From https://en.wikipedia.org/wiki/History_of_Linux

Without big money from UNIX vendors like those, cutting down their R&D costs, Linux would not have climbed anything.

GPL was the reason why they collaborated instead of being able to assimilate the code as they were doing with BSD, like anything sockets related.

Ironically IBM has recouped its investment, now as Red-Hat owners.

That is where everything on GNU/Linux that is mainly done by Red-Hat like GNOME, Gtk, GCC, Java is being paid for.



Yeah, I was there too.

The three companies you list are horrible examples. IBM is kind of a UNIX vendor, sort of, but not like Sun or DEC. They sell solutions, and the solutions that use AIX don't overlap with what Linux was capable of in 1998. I'd argue that, given their complete disregard for Tru-64 and pretty much all things DEC, Compaq was never a UNIX vendor - they just inherited a bunch of legacy systems they needed to support. They certainly didn't push for new Tru-64 based systems. Oracle wasn't a UNIX vendor at all and wouldn't become one for quite some time.

BSD sockets are also a bad example. They were the reference implementation, paid for by DARPA. The entire purpose of BSD sockets was to be copied into other operating systems. You'll notice that Linux copied them as well.

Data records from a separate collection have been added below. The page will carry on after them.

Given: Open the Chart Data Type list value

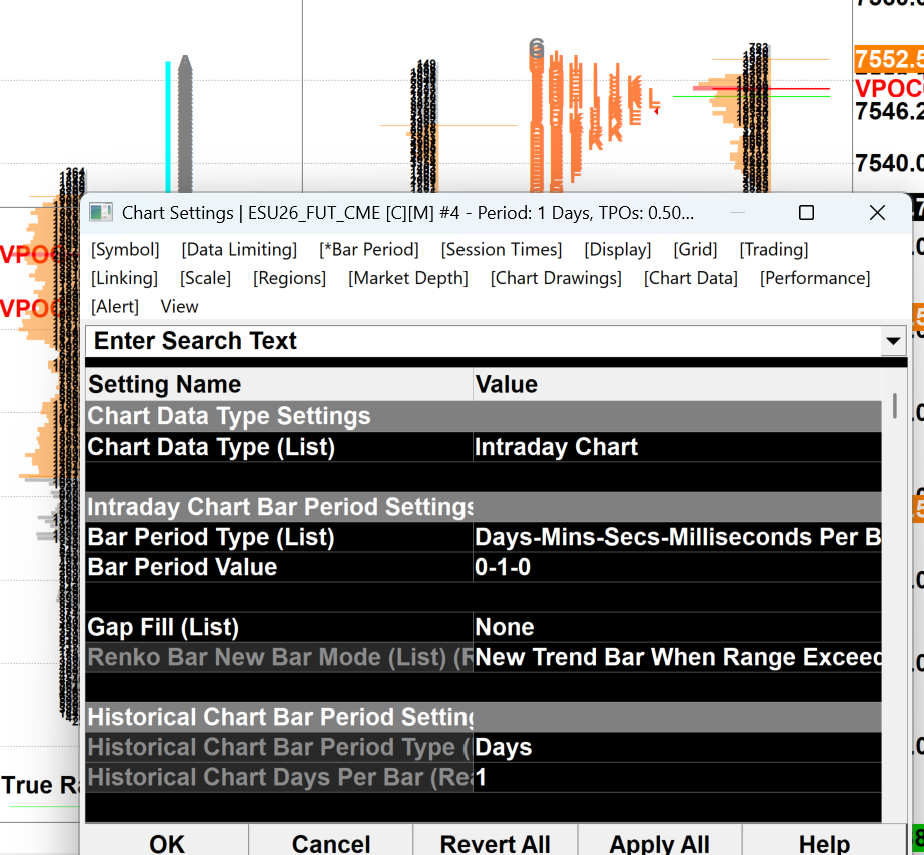Looking at the screenshot, I should tap(678, 447).

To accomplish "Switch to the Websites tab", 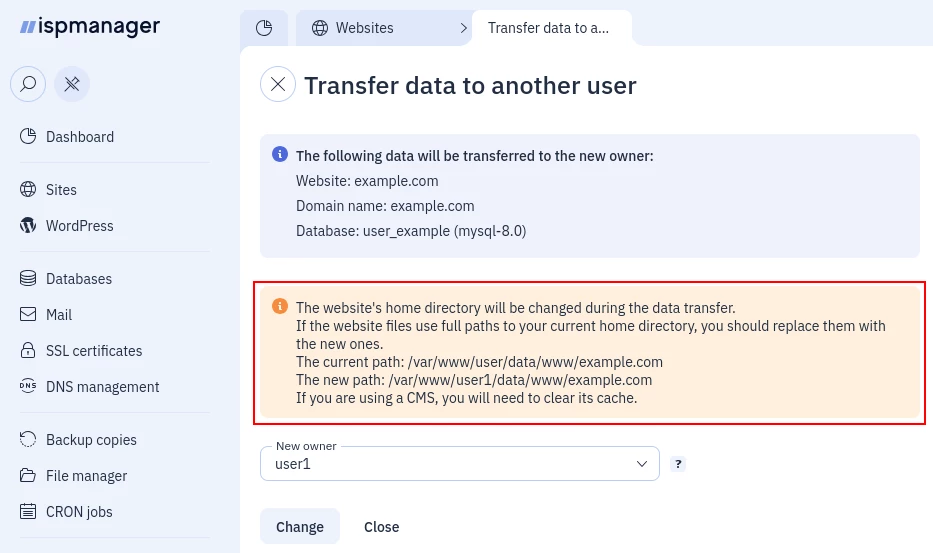I will coord(364,28).
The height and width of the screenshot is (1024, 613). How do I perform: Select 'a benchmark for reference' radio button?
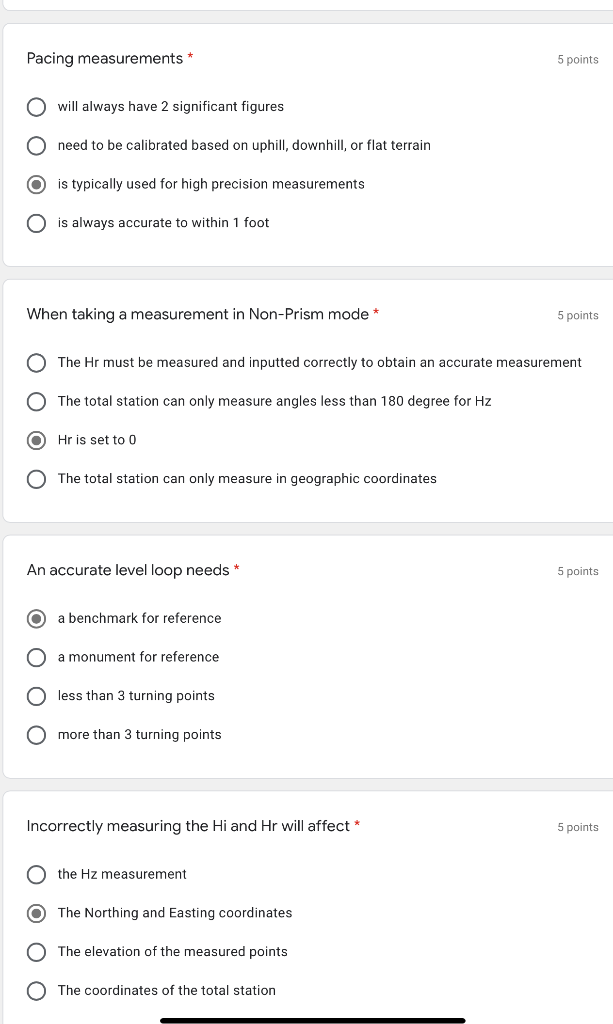(36, 618)
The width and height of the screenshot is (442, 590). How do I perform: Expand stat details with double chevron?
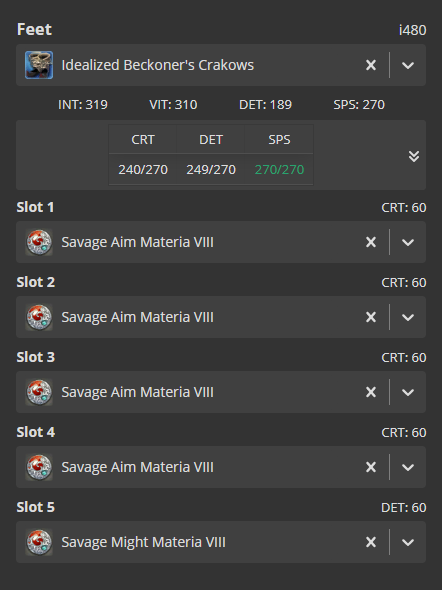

IBM and Compaq invested in Linux because they wanted something that ran on their lower-end server hardware and could handle web traffic. Oracle invested in Linux because they wanted to be the backend to all these new websites that were cropping up.

IBM, Oracle, and Compaq didn't give a rat's ass about the operating system code - they wanted the platform. If Linux had never happened and FreeBSD became the new hot thing all the online hackers were talking about, the result would have been exactly the same. They'd have poured money into the projects rather than trying to make their own thing because that's the financially sensible thing to do. The UNIX wars were over, and proprietary software lost.

Meanwhile, the last major UNIX vendor - Sun Microsystems - was giving away its own source code under the CDDL. FreeBSD ended up adopting a lot of it. That's the complete opposite effect from what you're talking about.

Sun got involved in the GNOME project and even deprecated their own CDE desktop in favor of it. Was it because it was GPL? No. It was because they saw that all the new desktop software was coming out of the Linux community, who didn't have access to CDE. Even if GNOME had been BSD licensed they would still have switched to it, because they were still trying to keep the workstation market alive at that point and CDE was quickly becoming irrelevant.

As far as I can see, the only companies interested in taking operating system code were the network appliance vendors and Apple. It only worked for them because they didn't care about compatibility.